(Dataset entries)
= Beginning of Section =

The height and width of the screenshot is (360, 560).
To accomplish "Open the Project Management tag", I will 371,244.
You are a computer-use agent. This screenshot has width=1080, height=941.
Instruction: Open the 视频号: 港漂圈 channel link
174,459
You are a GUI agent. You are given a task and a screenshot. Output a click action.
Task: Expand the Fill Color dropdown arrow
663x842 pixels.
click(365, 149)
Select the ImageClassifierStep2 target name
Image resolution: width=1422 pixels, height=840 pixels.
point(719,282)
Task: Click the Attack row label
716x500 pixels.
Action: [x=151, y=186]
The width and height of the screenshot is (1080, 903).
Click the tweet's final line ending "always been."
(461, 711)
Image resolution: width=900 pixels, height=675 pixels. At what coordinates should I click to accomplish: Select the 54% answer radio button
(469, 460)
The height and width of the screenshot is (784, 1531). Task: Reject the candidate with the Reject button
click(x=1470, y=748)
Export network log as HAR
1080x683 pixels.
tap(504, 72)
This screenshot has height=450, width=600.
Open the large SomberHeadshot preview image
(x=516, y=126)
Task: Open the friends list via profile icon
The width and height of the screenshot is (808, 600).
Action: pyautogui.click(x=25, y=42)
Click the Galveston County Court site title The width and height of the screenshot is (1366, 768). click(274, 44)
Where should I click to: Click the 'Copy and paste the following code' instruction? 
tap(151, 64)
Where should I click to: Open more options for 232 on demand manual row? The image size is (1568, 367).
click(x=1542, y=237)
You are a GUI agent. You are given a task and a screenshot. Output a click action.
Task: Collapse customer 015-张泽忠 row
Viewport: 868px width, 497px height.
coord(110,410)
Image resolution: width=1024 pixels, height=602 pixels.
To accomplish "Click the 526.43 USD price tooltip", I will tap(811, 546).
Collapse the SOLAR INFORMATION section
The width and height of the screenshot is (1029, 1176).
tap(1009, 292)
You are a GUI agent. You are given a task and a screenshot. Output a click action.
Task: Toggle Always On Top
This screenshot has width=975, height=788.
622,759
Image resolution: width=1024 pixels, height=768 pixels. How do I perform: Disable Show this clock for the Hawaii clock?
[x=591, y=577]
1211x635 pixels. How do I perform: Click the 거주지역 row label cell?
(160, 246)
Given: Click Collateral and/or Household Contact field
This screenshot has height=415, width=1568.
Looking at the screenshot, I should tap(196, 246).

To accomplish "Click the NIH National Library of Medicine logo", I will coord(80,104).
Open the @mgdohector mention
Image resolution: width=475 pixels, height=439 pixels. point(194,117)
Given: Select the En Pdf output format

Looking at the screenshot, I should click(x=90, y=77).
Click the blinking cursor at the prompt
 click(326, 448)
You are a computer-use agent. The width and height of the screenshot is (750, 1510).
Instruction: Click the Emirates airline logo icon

= End of Section =

YOUR ASSIGNMENT -> Print each of the lines above again, unchanged.

EXERCISE OUTPUT ->
The height and width of the screenshot is (360, 560).
To accomplish "Open the Project Management tag", I will 371,244.
You are a computer-use agent. This screenshot has width=1080, height=941.
Instruction: Open the 视频号: 港漂圈 channel link
174,459
You are a GUI agent. You are given a task and a screenshot. Output a click action.
Task: Expand the Fill Color dropdown arrow
663x842 pixels.
click(365, 149)
Select the ImageClassifierStep2 target name
Image resolution: width=1422 pixels, height=840 pixels.
point(719,282)
Task: Click the Attack row label
716x500 pixels.
Action: [x=151, y=186]
The width and height of the screenshot is (1080, 903).
Click the tweet's final line ending "always been."
(461, 711)
Image resolution: width=900 pixels, height=675 pixels. At what coordinates should I click to accomplish: Select the 54% answer radio button
(469, 460)
The height and width of the screenshot is (784, 1531). Task: Reject the candidate with the Reject button
click(x=1470, y=748)
Export network log as HAR
1080x683 pixels.
tap(504, 72)
This screenshot has height=450, width=600.
Open the large SomberHeadshot preview image
(x=516, y=126)
Task: Open the friends list via profile icon
The width and height of the screenshot is (808, 600).
Action: pyautogui.click(x=25, y=42)
Click the Galveston County Court site title The width and height of the screenshot is (1366, 768). click(274, 44)
Where should I click to: Click the 'Copy and paste the following code' instruction? 
tap(151, 64)
Where should I click to: Open more options for 232 on demand manual row? The image size is (1568, 367).
click(x=1542, y=237)
You are a GUI agent. You are given a task and a screenshot. Output a click action.
Task: Collapse customer 015-张泽忠 row
Viewport: 868px width, 497px height.
coord(110,410)
Image resolution: width=1024 pixels, height=602 pixels.
To accomplish "Click the 526.43 USD price tooltip", I will tap(811, 546).
Collapse the SOLAR INFORMATION section
The width and height of the screenshot is (1029, 1176).
tap(1009, 292)
You are a GUI agent. You are given a task and a screenshot. Output a click action.
Task: Toggle Always On Top
This screenshot has width=975, height=788.
622,759
Image resolution: width=1024 pixels, height=768 pixels. How do I perform: Disable Show this clock for the Hawaii clock?
[x=591, y=577]
1211x635 pixels. How do I perform: Click the 거주지역 row label cell?
(160, 246)
Given: Click Collateral and/or Household Contact field
This screenshot has height=415, width=1568.
Looking at the screenshot, I should tap(196, 246).

To accomplish "Click the NIH National Library of Medicine logo", I will coord(80,104).
Open the @mgdohector mention
Image resolution: width=475 pixels, height=439 pixels. point(194,117)
Given: Select the En Pdf output format

Looking at the screenshot, I should click(x=90, y=77).
Click the blinking cursor at the prompt
 click(326, 448)
You are a computer-use agent. The width and height of the screenshot is (750, 1510).
Instruction: Click the Emirates airline logo icon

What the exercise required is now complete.